** Opening Data listing block **

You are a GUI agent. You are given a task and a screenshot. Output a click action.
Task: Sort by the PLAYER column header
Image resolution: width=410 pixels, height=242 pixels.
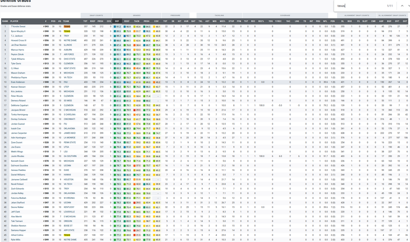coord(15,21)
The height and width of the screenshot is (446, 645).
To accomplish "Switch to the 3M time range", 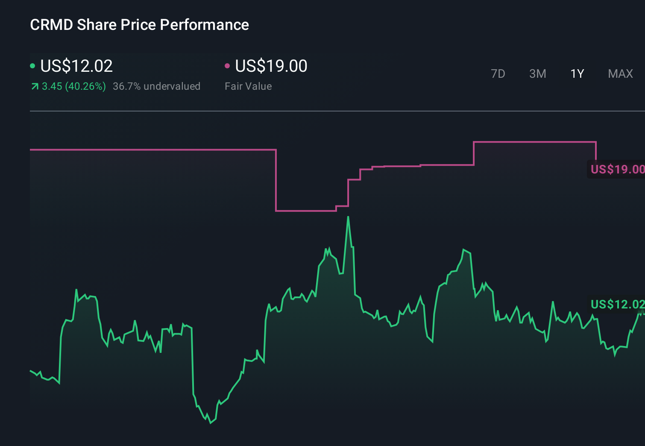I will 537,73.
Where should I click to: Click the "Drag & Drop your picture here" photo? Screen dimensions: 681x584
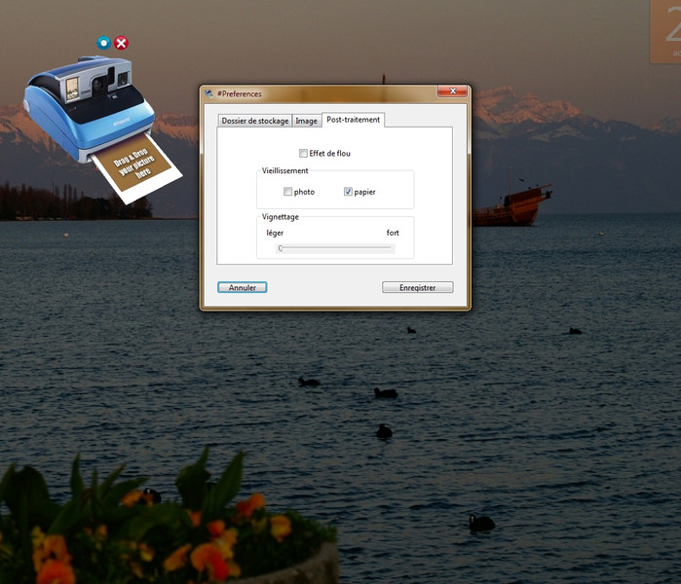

** Closing Data listing block **

▶ **Task directions**
From the data above, how many lines contain the word "click"? Give the number alone.

▶ **Response to this task**
2